Kunreuther spoke further on the topic in a video here.

Indeed, even as the economic crisis was less intense than it currently appears, Kunreuther told the Leader (New Zealand) about business leaders: “I don’t think they would be paying attention [to the coronavirus] if it weren’t in the news every day. The question is, will they undertake an assessment of the risk and ask what kind of risk-management strategies they can follow by examining the potential costs and benefits of undertaking these steps?”

Added Kunreuther: “Every one of them said we are now paying much closer attention to the potential consequences of catastrophic risks than in previous years because they are happening more frequently: the 9/11 terrorist attacks, the 2008-2009 financial crisis, the 2011 Japan trifecta (earthquake, tsunami and nuclear accident) and more intense natural disasters. Firms are now engaging in enterprise risk management to reduce the likelihood and consequences of future adverse events that will affect their operations.”

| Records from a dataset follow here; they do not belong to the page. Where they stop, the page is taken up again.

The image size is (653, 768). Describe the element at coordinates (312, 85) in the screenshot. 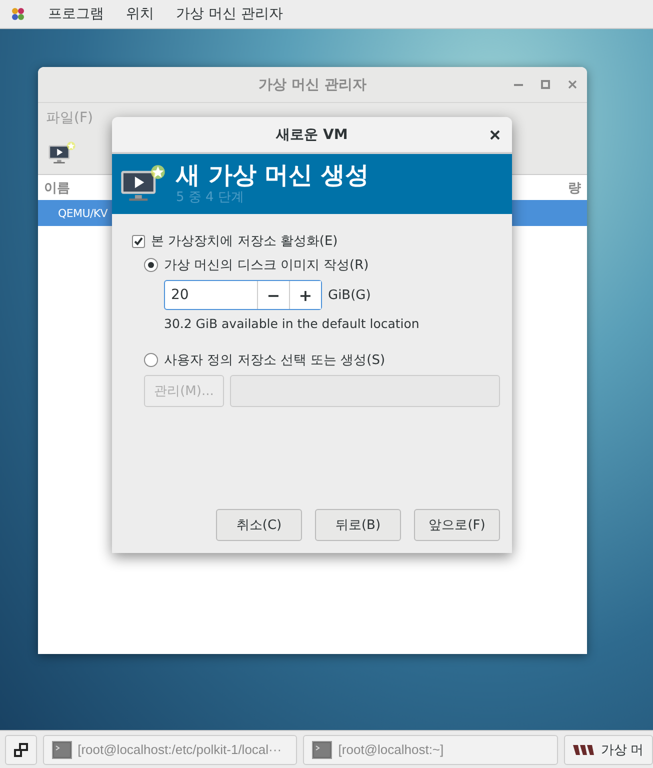

I see `window-title: 가상 머신 관리자` at that location.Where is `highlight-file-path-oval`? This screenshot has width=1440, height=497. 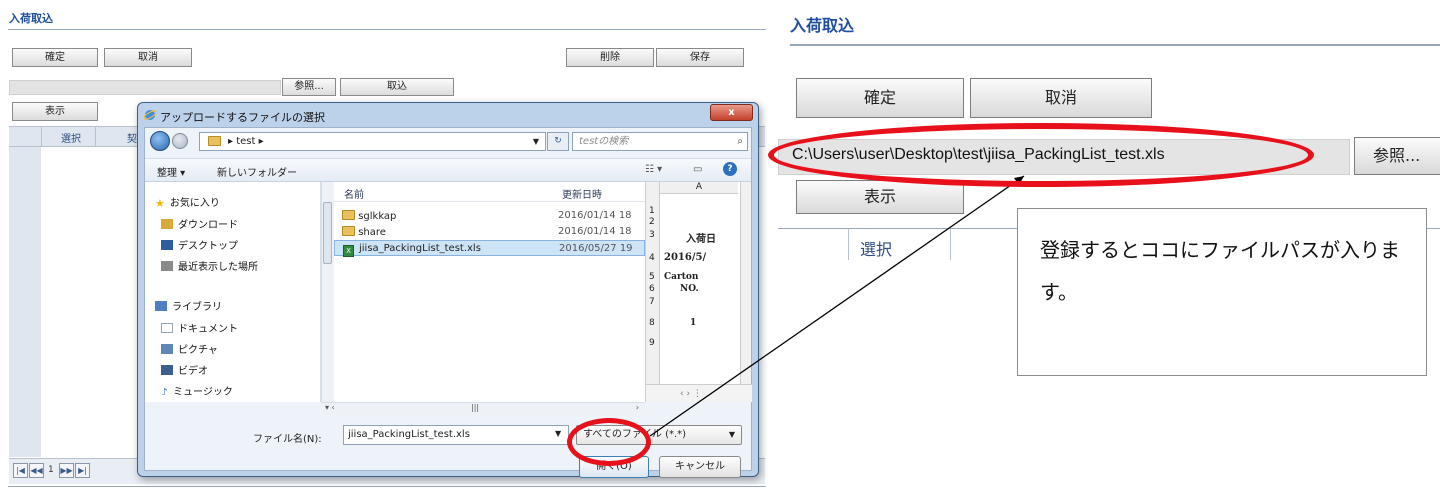 highlight-file-path-oval is located at coordinates (1041, 155).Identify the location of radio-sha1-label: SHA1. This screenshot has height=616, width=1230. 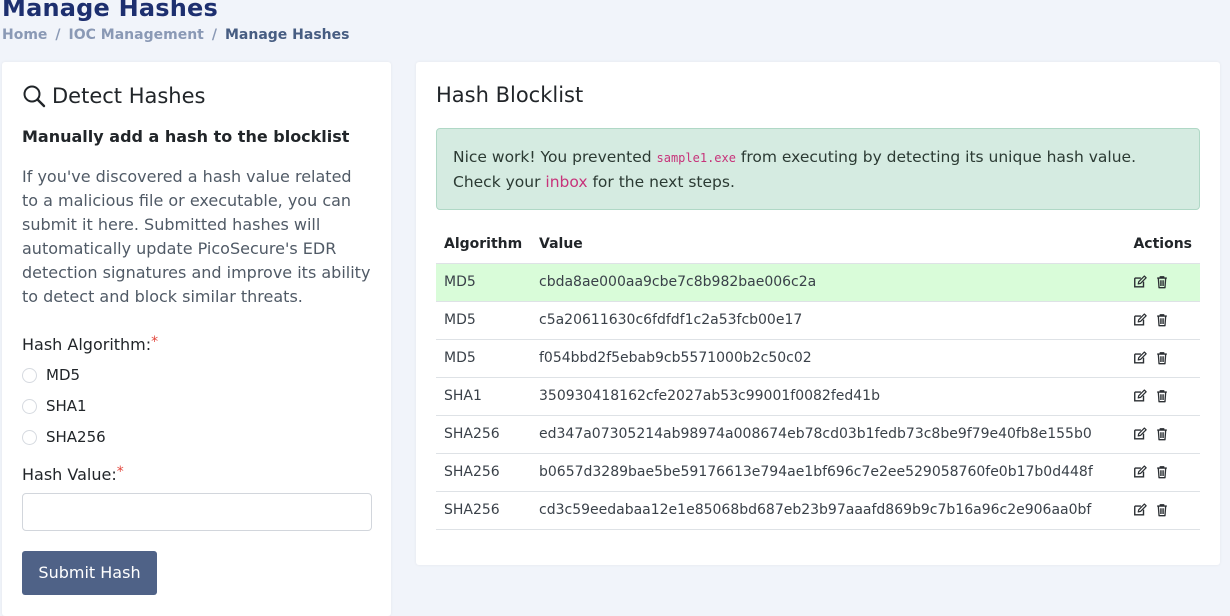
(66, 406).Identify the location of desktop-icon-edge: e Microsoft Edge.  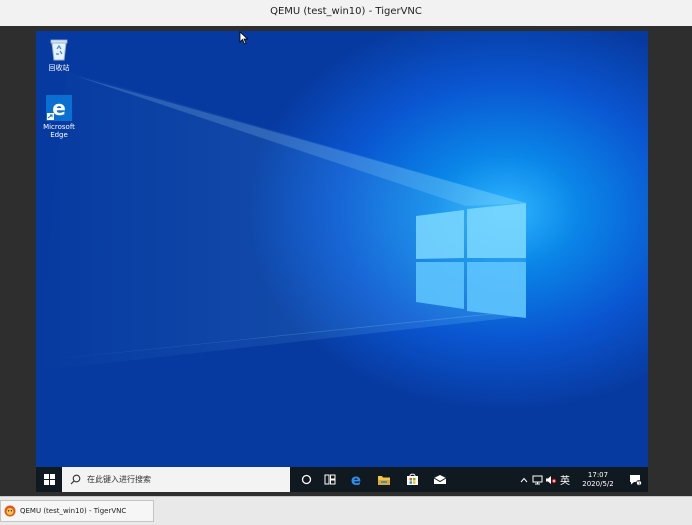
(59, 117).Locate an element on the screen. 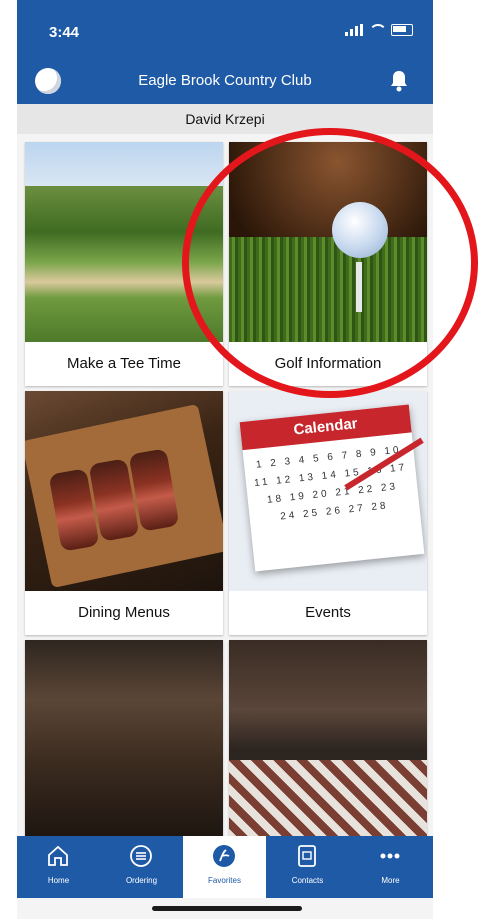  app-header: Eagle Brook Country Club is located at coordinates (225, 81). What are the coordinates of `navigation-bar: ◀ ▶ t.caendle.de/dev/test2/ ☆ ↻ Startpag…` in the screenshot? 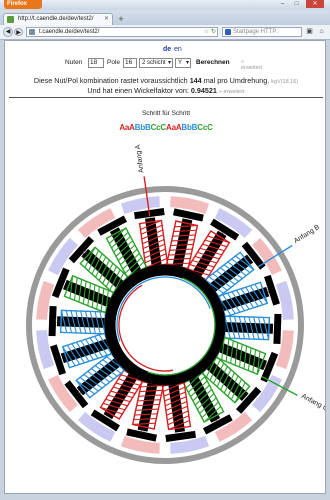 It's located at (165, 32).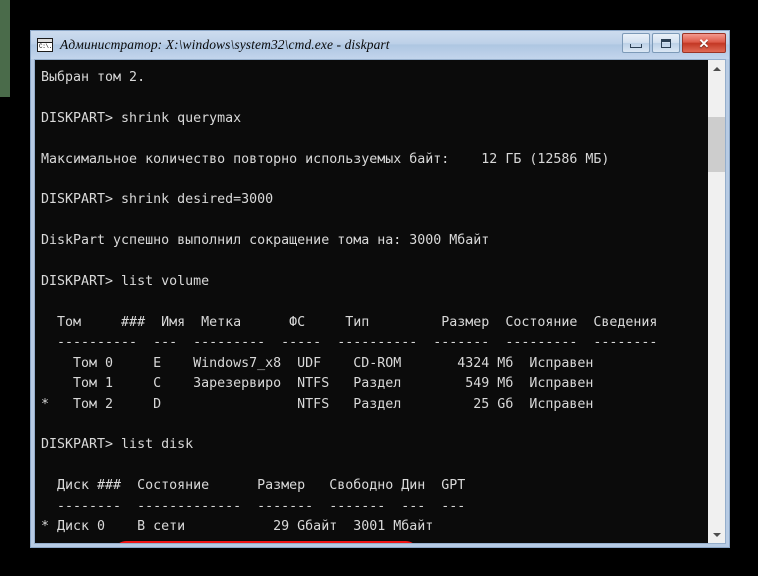  I want to click on minimize-button, so click(636, 43).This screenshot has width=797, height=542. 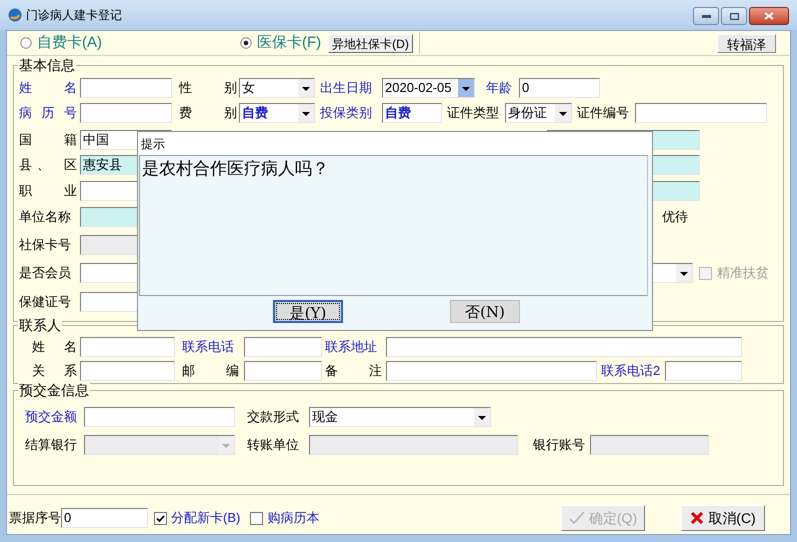 What do you see at coordinates (723, 518) in the screenshot?
I see `cancel-button: 取消(C)` at bounding box center [723, 518].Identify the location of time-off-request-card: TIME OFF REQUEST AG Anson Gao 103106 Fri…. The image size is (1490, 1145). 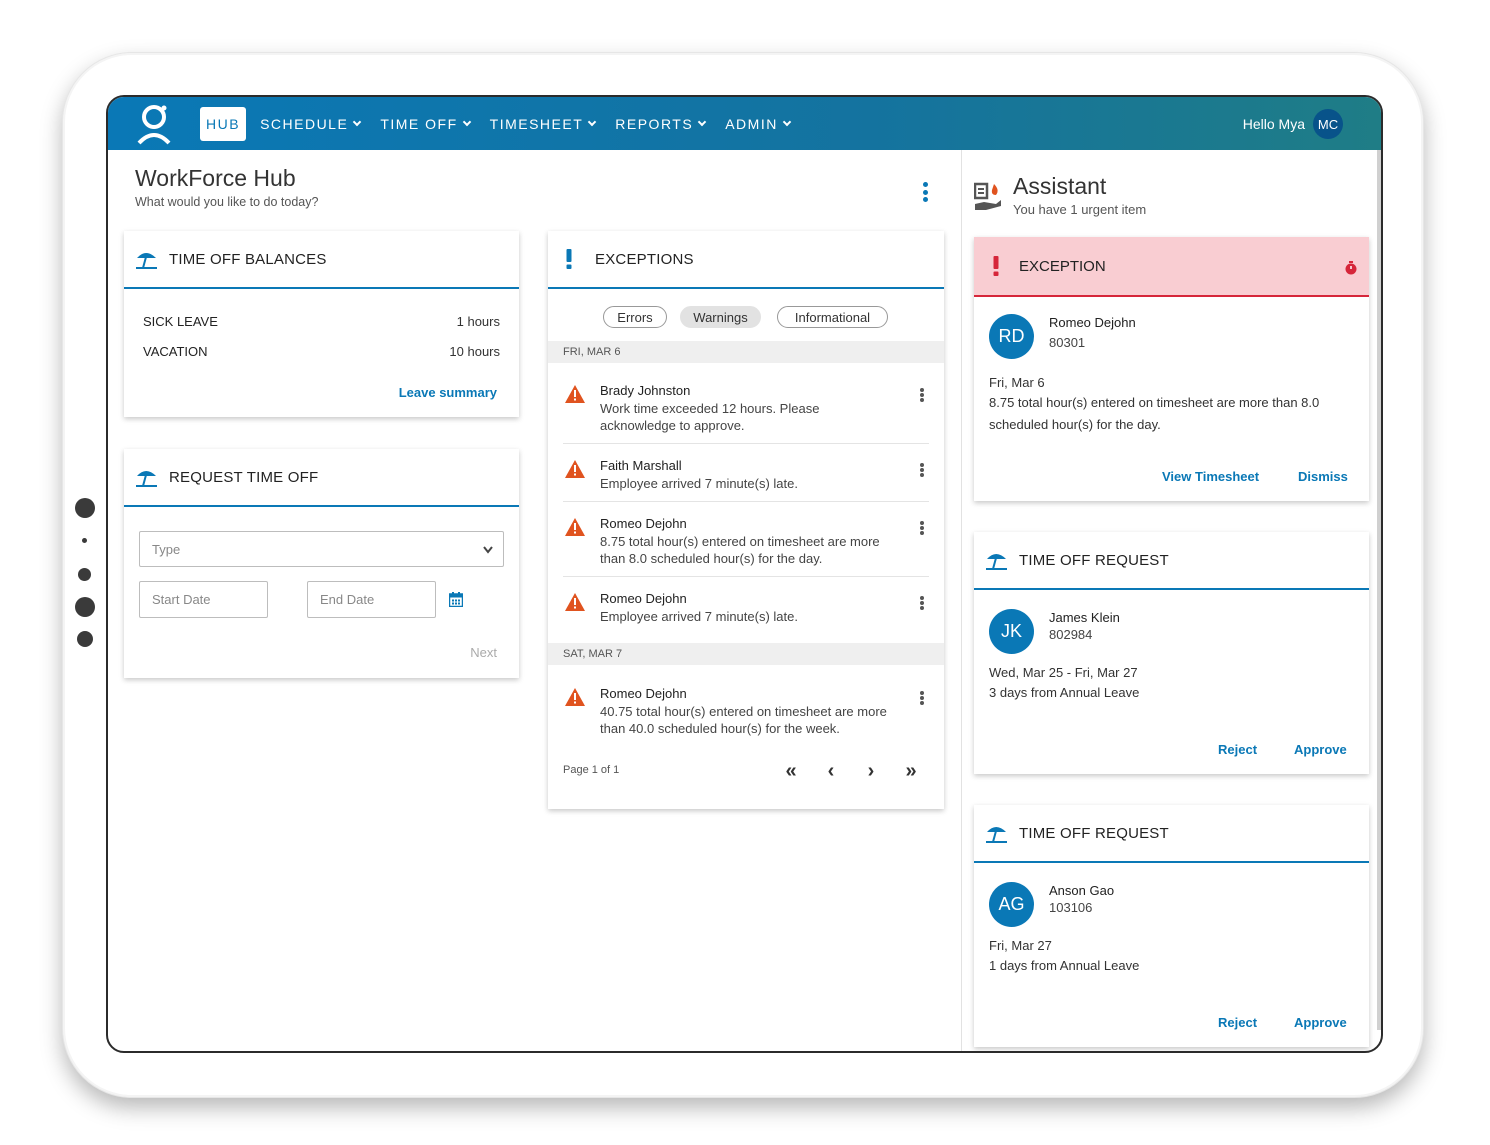
(1172, 926).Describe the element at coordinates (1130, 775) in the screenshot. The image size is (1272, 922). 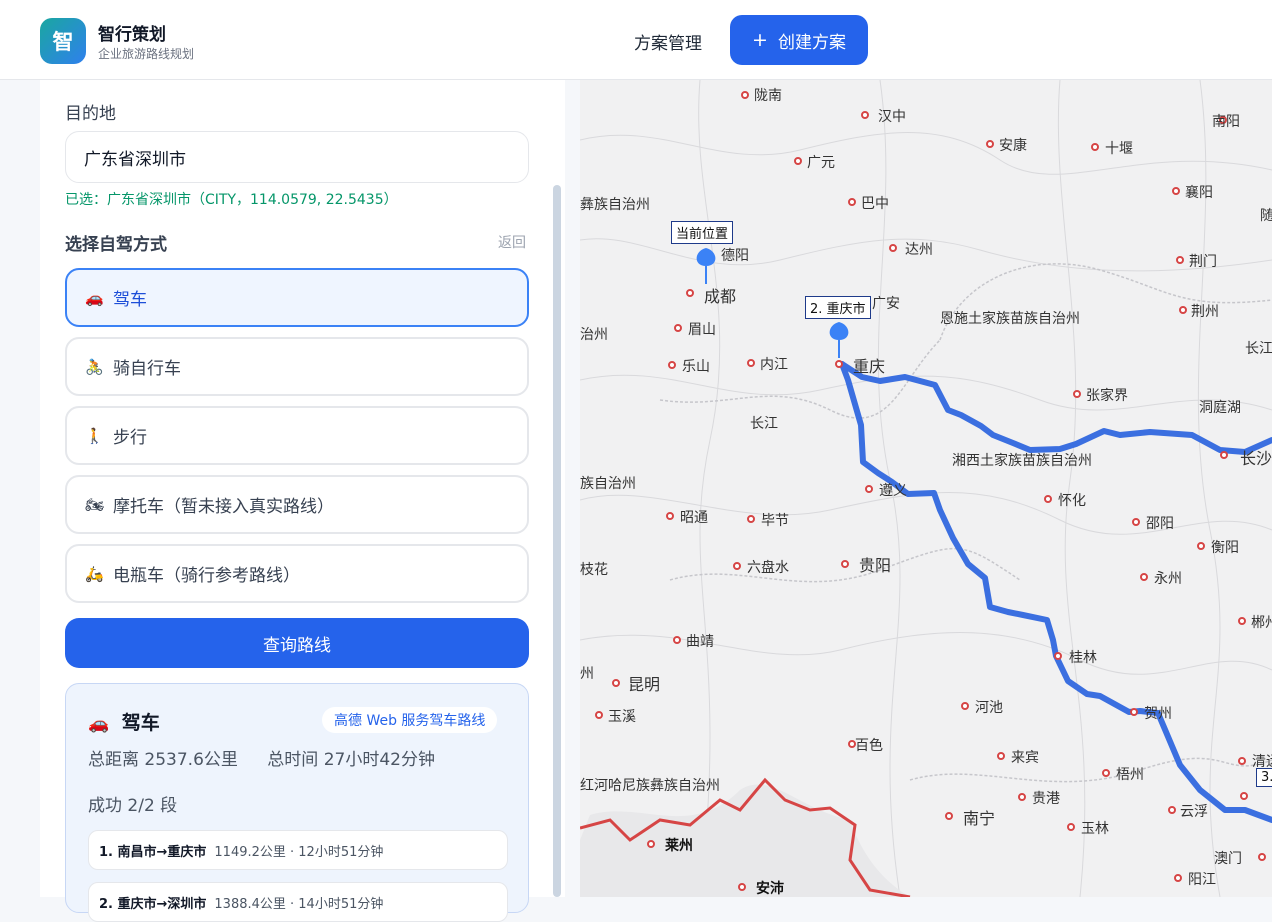
I see `city-label: 梧州` at that location.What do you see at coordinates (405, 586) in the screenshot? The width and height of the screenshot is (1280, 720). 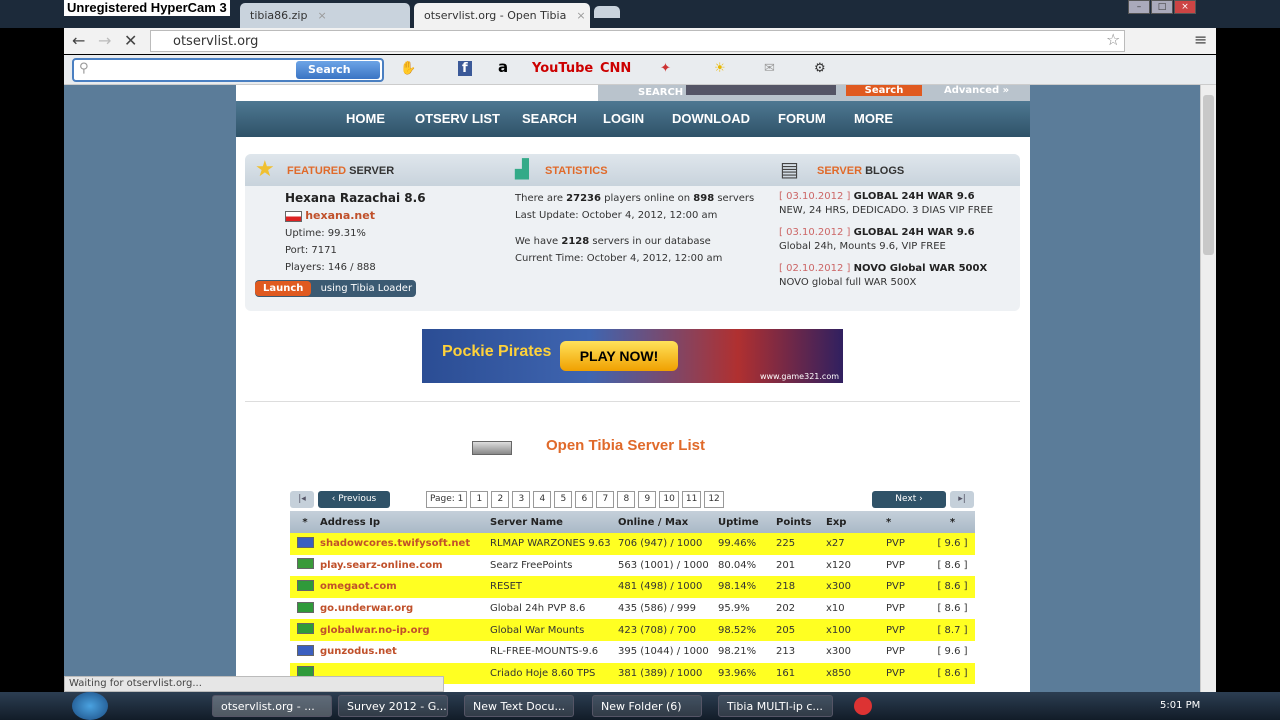 I see `cell-addr: omegaot.com` at bounding box center [405, 586].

The Brexit Effect on Business Risk?

But are some businesses better situated than others? And, strangely, because of Brexit, could UK businesses be better prepared for oncoming challenges? That what The National Law Journal argues.

It states: “UK businesses are arguably be better placed to deal with the economic pressure that Covid-19 could bring having already had to consider how to prepare for a ‘worst case’ in the lead up to Brexit. Many will have already considered whether there are alternative suppliers in the event of supply chain issues, have considered and stockpiled raw materials/goods and having done so are in a good place to move quickly if restrictions in the UK are enforced. Many will have considered the impact of material disruption to their workforce in considering the immigration impact of a no-deal Brexit.”